start Records for the task
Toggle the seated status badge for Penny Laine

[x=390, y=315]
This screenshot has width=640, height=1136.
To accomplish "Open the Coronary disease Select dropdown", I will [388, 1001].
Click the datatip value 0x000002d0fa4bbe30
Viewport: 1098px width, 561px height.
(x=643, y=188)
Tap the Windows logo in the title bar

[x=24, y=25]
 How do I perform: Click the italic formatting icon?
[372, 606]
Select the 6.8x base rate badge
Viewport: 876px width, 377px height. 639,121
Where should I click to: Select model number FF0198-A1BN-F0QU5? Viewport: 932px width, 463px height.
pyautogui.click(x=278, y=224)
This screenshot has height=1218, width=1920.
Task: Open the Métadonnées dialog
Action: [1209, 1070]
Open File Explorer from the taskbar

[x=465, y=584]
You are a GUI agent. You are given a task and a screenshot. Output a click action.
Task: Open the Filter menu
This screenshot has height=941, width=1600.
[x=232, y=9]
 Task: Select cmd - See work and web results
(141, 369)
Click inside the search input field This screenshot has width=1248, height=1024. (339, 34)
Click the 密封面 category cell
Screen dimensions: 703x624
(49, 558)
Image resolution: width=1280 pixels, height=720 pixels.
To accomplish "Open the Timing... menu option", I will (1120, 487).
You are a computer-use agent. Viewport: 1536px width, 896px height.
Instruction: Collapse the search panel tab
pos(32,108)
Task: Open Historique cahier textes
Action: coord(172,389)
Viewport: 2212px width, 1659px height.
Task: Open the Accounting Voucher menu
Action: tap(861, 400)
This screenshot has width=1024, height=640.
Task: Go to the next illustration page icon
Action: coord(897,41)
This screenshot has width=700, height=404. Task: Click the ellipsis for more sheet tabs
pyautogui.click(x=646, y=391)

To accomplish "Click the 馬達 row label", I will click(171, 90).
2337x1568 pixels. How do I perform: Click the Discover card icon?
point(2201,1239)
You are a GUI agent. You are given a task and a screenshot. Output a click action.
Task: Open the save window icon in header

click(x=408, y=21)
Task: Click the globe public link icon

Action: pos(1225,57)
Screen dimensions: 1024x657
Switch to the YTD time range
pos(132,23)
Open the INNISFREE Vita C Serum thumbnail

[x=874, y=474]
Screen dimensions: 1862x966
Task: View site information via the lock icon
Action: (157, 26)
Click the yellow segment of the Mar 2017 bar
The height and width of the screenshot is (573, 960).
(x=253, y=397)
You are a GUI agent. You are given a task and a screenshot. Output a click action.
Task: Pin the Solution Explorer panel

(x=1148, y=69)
end Records for the task
Written problem — Please copy the records verbatim, from the line with "How do I perform: Click the italic" to the line with "[x=465, y=584]", including both of those lines.

Solution below —
 How do I perform: Click the italic formatting icon?
[372, 606]
Select the 6.8x base rate badge
Viewport: 876px width, 377px height. 639,121
Where should I click to: Select model number FF0198-A1BN-F0QU5? Viewport: 932px width, 463px height.
pyautogui.click(x=278, y=224)
This screenshot has height=1218, width=1920.
Task: Open the Métadonnées dialog
Action: [1209, 1070]
Open File Explorer from the taskbar

[x=465, y=584]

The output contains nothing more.